Um dos principais traços que os portugueses de outros tempos aqui deixaram foi justamente esse: a “família” vinha em primeiro lugar. Pouco animador: essa família tinha chefe, leis próprias e uma rigidez ímpar. Há mesmo casos na História do Brasil como o do fazendeiro que assassinara a nora por desconfiar de adultério. O homicídio contou com a mais ampla impunidade, apesar de o país já contar com legislação penal.
Essa seria a origem de expressões como “briga de marido e mulher não se mete a colher”, ou o ideário machista de que uma mulher que namora não deve sair sozinha. O patriarcado foi e continua sendo instrumento de poder. Esse limite entre o público e o privado criou aqui raízes profundas, conforme explica Buarque de Holanda.
A dificuldade de aplicar leis progressistas no âmbito familiar e de romper com o patriarcado não é tarefa menor, como pensam inclusive alguns “progressistas” (em geral homens, evidentemente). Não é menor que a economia, que a política. É economia, é política e é essa situação fruto de uma forma de pensar atrelada aos séculos XVIII e XIX. E tem consequências perversas: o feminicídio. E o âmbito do problema é fundamentalmente privado, como se vê pelas estatísticas do século XXI.

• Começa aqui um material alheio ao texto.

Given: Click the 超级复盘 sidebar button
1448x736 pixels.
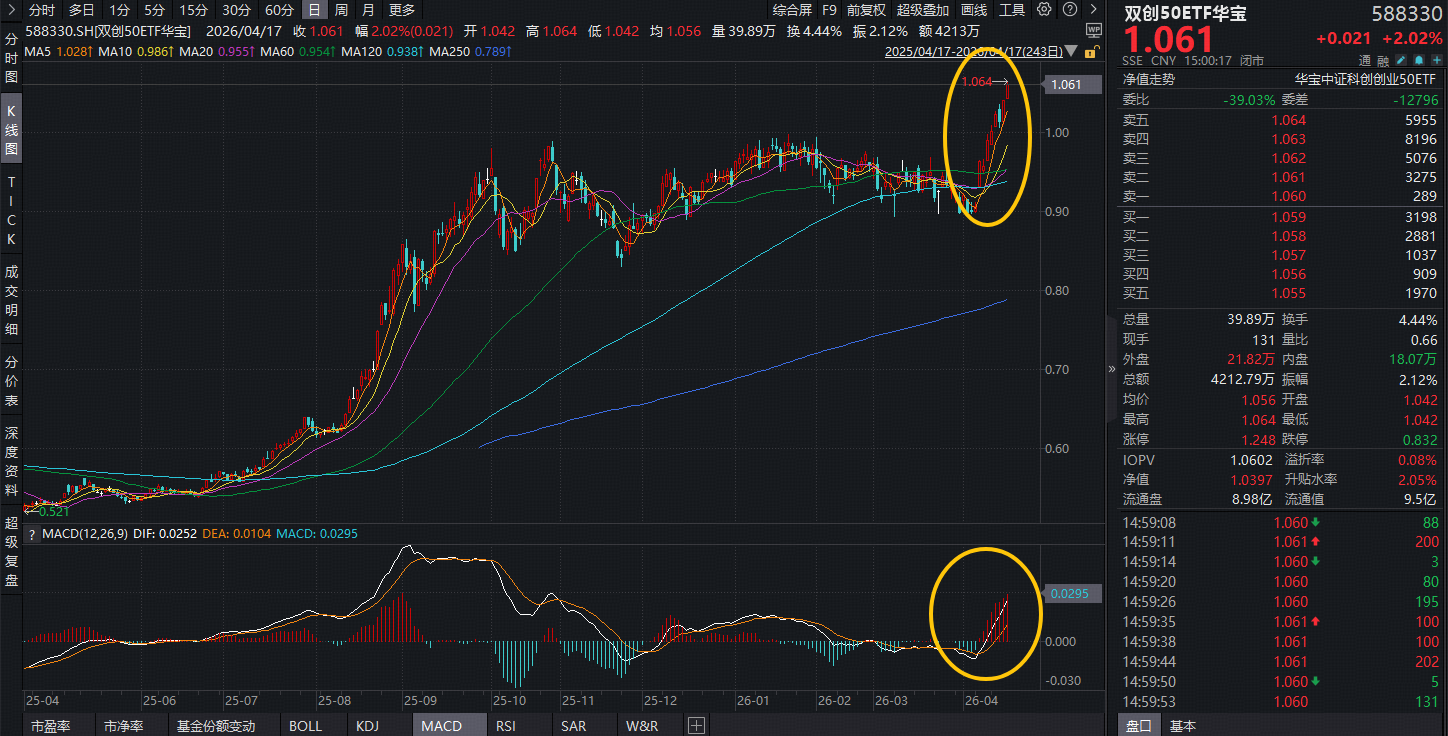Looking at the screenshot, I should [11, 551].
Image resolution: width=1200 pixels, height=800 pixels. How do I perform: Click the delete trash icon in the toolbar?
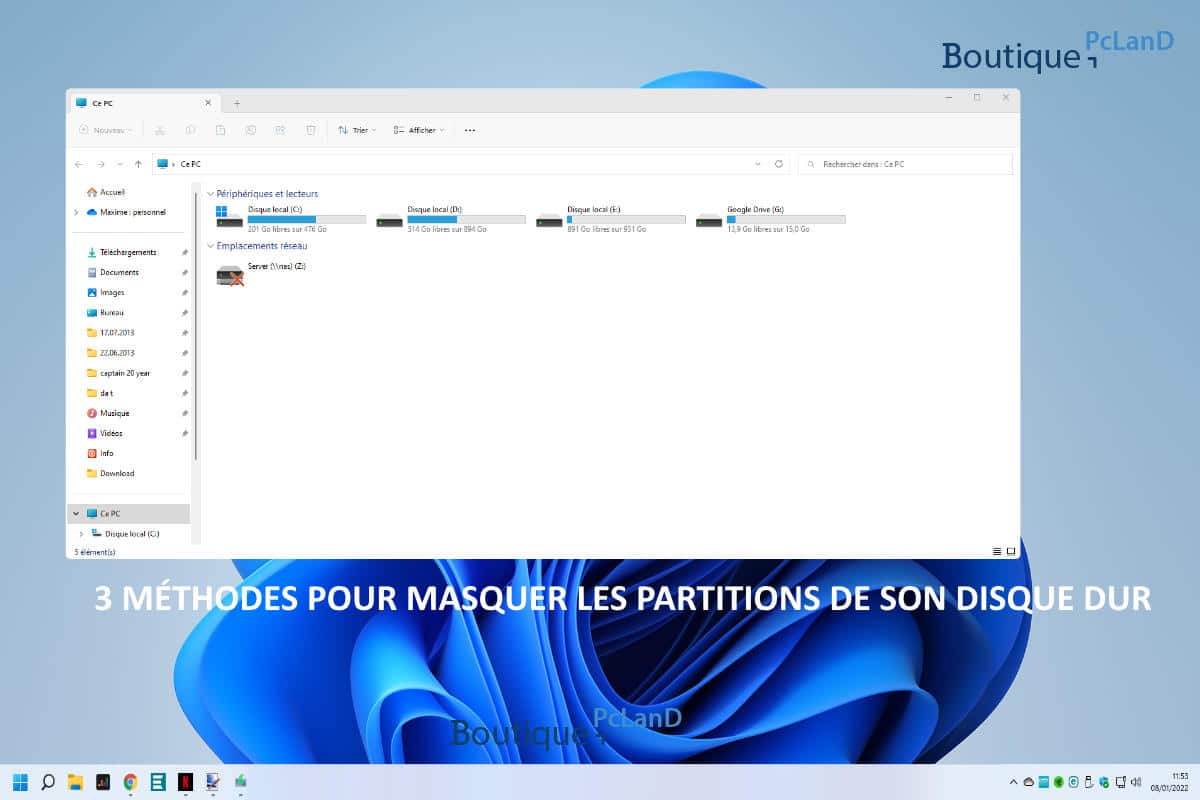coord(311,130)
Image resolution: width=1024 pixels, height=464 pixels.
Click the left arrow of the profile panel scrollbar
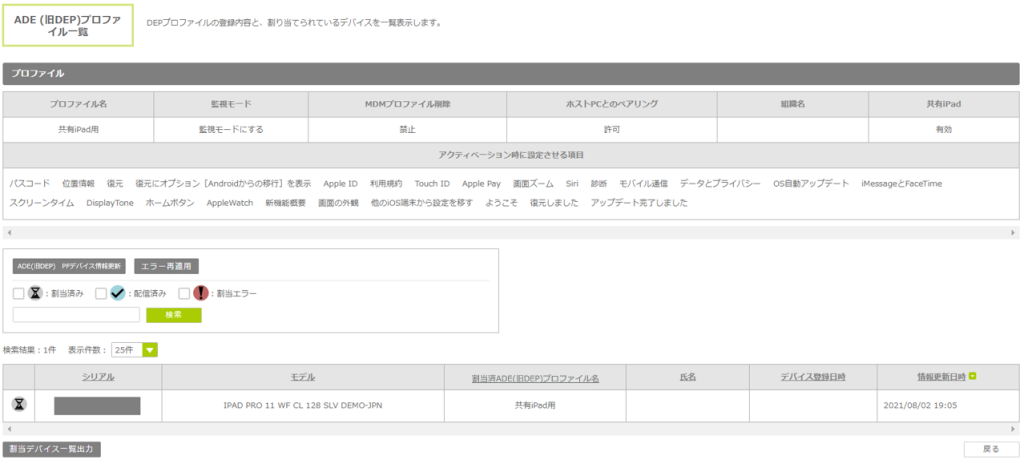(x=8, y=231)
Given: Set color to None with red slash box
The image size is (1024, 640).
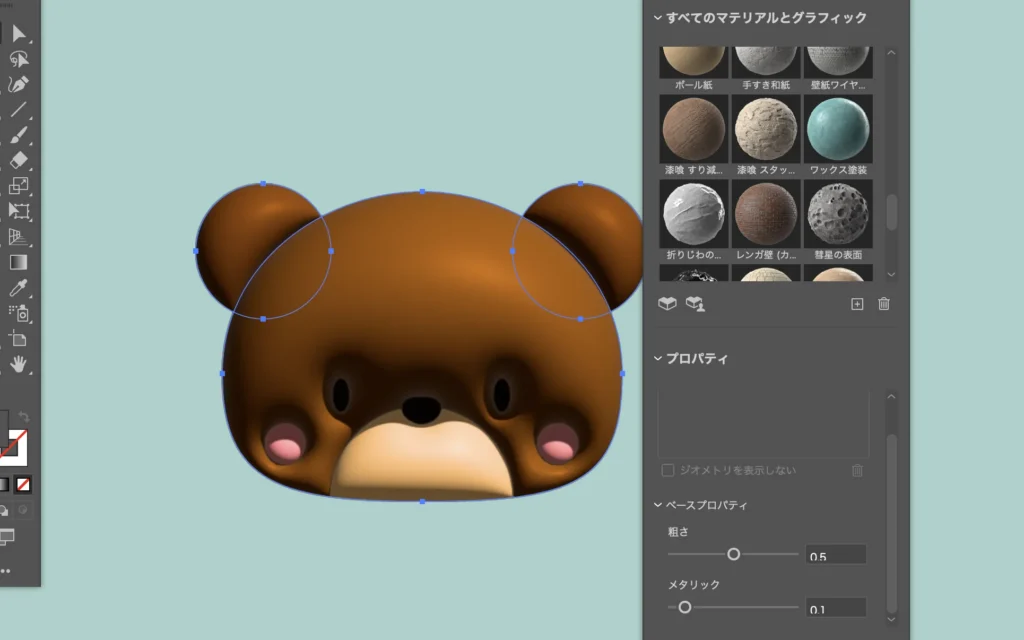Looking at the screenshot, I should point(22,485).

O fato de que a centralidade da questão feminista, mesmo após séculos de patriarcado agindo abertamente, precisa ainda ser “provada” ou argumentada é um dos indícios de que ainda podemos retroceder muito nesse tema, caso não fiquemos atentos.
Não é à toa, por acidente ou involuntariamente que o mais feroz machismo venha da extrema-direita. O patriarcado sempre foi de direita. No século XIX, foram os socialistas que se levantariam, em grande parte, contra o problema. Mesmo a direita mais progressista, que nesse momento eram os liberais das cidades, fechariam parcialmente olhos para a questão, a colocando como secundária.
Um pouco de contextualização histórica não faz mal a ninguém. Não para nos conformarmos, mas para serenamente sabermos que estamos numa luta que não começou ontem, ou há algumas décadas. Trata-se de uma batalha secular contra um dos males mais enraizados que o nosso país possui.